◆ Provided information
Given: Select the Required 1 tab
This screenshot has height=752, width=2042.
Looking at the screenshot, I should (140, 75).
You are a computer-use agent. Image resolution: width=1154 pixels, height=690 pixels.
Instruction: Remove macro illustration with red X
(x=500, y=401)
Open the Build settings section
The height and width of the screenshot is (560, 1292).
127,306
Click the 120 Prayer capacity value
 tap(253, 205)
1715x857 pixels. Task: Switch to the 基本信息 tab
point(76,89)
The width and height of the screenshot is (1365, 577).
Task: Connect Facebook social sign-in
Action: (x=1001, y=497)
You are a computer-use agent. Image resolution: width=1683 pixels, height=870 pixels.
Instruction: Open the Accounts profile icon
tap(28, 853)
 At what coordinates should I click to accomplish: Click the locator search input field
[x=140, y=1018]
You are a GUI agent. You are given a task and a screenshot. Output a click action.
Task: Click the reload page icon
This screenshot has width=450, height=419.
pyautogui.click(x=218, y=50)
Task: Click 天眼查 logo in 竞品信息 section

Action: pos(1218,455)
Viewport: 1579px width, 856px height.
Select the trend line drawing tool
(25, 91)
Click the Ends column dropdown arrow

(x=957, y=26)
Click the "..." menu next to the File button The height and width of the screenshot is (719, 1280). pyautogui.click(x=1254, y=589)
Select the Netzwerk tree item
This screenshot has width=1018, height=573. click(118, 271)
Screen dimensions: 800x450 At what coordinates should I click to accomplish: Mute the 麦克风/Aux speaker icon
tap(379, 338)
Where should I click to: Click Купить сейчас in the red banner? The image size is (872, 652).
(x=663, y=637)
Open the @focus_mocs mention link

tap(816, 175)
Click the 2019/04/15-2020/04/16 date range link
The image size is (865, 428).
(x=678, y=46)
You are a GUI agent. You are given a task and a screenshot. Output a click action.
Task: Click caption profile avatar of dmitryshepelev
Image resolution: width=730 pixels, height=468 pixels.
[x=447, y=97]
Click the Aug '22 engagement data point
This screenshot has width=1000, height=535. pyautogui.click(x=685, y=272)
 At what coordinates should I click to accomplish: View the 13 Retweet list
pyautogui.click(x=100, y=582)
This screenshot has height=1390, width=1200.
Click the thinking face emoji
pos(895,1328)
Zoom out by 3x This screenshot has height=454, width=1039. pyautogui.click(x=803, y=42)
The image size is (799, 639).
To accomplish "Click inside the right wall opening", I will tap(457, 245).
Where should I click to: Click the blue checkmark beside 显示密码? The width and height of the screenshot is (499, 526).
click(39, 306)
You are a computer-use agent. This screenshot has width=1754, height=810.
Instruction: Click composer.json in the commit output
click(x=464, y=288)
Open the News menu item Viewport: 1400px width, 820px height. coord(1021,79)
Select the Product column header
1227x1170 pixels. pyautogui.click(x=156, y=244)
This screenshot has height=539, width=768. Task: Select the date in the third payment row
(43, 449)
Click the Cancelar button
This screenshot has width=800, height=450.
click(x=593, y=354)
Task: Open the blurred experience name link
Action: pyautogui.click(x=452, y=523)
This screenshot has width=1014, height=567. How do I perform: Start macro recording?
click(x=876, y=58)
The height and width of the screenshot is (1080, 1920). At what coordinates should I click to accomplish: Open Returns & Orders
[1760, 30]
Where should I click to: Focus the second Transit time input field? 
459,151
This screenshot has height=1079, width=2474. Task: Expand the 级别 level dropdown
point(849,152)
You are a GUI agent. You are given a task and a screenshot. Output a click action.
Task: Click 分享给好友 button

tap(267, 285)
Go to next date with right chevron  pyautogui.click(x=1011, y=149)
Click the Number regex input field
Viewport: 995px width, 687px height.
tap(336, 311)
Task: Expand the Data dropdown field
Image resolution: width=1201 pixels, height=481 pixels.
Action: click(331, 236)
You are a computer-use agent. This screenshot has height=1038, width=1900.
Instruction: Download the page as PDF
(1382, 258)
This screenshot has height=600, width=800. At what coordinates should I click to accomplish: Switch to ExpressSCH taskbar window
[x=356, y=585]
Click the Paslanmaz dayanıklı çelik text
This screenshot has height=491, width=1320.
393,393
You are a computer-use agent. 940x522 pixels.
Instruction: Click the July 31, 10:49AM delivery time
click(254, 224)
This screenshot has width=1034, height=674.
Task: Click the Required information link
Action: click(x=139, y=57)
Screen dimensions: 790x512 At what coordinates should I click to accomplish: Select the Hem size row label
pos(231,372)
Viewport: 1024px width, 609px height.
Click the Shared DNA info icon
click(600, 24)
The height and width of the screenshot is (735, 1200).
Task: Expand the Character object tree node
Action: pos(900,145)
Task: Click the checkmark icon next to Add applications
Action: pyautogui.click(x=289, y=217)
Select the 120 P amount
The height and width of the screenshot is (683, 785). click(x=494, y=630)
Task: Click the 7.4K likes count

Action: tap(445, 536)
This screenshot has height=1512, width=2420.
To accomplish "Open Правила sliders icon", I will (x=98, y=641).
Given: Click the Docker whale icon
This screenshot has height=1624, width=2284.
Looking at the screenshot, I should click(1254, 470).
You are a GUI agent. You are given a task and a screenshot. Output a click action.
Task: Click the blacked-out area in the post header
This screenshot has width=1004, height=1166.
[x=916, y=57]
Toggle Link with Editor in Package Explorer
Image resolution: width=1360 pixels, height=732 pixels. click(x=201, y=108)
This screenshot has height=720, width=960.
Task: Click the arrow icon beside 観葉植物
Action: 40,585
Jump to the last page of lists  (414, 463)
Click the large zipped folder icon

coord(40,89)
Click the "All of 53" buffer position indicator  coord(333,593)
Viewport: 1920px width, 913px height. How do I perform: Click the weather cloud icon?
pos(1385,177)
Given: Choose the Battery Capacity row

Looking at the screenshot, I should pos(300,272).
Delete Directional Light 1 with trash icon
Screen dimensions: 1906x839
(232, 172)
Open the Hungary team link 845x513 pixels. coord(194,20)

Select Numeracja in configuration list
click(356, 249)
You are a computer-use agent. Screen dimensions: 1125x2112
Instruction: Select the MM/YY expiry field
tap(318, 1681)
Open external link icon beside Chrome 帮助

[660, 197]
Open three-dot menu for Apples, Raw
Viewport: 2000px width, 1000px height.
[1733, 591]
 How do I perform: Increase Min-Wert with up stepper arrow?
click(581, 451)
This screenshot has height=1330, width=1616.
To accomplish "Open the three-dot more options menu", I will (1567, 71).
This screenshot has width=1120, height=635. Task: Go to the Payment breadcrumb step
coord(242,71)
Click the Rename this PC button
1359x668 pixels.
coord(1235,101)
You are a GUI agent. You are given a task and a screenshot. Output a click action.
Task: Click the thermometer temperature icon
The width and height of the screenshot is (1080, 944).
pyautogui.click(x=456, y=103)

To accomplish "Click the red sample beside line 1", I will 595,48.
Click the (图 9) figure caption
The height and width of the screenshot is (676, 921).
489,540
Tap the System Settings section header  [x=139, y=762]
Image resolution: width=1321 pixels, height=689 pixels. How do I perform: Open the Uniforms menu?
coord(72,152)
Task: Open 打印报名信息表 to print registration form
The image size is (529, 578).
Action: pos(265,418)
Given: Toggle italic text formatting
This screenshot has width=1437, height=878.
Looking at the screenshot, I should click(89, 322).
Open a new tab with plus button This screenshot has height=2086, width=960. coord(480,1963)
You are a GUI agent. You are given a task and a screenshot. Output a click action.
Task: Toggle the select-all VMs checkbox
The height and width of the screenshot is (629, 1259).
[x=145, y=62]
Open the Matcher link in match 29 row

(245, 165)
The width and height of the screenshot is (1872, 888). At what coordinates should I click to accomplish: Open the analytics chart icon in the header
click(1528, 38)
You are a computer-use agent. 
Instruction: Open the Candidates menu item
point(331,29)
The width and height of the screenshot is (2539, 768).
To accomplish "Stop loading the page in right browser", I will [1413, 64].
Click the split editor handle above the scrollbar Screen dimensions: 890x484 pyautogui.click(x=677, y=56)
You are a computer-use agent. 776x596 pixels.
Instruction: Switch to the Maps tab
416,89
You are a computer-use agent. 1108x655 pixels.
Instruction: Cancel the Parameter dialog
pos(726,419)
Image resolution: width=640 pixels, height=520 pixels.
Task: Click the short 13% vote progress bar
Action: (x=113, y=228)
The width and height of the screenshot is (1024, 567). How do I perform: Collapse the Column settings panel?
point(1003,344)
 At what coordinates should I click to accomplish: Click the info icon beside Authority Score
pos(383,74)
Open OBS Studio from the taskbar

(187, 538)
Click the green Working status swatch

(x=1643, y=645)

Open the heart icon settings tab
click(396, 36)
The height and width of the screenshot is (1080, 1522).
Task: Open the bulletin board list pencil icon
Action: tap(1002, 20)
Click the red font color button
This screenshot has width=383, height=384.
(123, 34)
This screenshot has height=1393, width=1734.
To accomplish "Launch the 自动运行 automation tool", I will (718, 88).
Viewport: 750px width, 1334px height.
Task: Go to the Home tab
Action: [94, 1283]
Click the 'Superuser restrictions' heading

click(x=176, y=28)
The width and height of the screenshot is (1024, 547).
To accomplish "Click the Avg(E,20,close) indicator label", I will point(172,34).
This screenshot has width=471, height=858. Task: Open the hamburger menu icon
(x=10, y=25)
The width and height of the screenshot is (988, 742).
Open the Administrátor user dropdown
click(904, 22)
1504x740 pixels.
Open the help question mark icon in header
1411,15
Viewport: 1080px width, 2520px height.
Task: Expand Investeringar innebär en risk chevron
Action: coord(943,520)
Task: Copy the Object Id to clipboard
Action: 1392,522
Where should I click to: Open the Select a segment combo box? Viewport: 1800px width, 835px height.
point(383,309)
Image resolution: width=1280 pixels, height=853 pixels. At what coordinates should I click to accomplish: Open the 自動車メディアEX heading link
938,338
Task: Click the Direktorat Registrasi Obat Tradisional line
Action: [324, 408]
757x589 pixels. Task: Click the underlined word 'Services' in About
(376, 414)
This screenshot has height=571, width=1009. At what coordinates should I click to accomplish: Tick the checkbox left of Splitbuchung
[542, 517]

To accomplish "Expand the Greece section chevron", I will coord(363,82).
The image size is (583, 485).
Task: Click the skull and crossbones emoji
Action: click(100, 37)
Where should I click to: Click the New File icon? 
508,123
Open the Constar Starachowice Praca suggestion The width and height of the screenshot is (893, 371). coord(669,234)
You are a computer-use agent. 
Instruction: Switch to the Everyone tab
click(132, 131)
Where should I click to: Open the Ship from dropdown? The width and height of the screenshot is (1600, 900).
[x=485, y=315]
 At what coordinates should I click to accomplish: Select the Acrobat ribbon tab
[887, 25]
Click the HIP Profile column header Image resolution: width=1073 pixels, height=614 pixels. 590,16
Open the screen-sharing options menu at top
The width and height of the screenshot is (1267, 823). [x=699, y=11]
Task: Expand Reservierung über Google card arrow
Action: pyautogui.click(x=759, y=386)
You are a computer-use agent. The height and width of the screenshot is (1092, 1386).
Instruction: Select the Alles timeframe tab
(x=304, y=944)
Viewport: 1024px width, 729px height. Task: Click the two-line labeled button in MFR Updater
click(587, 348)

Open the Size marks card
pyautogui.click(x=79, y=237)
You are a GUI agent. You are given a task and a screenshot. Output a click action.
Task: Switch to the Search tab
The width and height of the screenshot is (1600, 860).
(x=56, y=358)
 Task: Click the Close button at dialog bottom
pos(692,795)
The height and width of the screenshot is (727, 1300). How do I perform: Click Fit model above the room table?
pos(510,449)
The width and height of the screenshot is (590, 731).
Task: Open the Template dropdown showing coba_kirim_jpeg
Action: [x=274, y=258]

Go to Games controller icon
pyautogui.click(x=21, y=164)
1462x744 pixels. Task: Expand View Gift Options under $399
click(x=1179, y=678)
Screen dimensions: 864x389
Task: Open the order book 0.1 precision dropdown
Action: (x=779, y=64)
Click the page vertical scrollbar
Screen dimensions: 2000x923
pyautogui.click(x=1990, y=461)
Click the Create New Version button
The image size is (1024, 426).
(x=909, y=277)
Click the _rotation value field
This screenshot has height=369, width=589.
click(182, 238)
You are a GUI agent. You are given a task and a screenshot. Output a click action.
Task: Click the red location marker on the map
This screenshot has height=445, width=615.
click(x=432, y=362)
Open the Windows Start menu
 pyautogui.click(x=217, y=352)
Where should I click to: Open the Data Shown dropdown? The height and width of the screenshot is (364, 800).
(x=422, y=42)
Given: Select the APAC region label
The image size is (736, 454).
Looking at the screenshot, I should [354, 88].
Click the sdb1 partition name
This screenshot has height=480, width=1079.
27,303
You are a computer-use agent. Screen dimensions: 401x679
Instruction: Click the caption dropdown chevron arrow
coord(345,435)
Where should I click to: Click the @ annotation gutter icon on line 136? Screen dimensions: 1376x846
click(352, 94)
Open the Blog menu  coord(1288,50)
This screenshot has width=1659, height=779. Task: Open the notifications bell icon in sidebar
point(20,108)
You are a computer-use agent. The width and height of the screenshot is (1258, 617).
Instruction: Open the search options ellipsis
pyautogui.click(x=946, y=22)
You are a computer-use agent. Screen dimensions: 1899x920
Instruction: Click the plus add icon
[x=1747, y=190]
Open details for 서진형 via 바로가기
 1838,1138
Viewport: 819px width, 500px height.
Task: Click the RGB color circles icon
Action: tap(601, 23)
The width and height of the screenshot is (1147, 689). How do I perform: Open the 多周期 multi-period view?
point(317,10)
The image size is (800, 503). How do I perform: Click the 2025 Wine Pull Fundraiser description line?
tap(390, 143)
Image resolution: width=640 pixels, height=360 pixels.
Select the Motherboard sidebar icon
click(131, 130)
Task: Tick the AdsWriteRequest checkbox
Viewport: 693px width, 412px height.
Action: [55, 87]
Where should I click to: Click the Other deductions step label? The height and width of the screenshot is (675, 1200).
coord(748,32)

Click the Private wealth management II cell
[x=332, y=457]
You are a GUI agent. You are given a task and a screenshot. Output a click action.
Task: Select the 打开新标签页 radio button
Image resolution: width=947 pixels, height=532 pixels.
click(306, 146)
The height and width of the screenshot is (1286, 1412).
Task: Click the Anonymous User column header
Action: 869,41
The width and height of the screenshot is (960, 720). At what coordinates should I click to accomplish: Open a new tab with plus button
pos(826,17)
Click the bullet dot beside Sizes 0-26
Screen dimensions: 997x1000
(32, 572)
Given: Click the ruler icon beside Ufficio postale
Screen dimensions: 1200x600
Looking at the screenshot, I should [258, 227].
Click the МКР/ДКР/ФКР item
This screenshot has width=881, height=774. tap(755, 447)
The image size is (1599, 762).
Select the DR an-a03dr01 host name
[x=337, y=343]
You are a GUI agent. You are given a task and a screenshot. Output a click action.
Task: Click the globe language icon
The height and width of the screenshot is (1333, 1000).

◆ Task objective
Search the data for "indicator". Copy every line that has it.

◆ Task output
Click the "All of 53" buffer position indicator  coord(333,593)
To accomplish "Click the Avg(E,20,close) indicator label", I will point(172,34).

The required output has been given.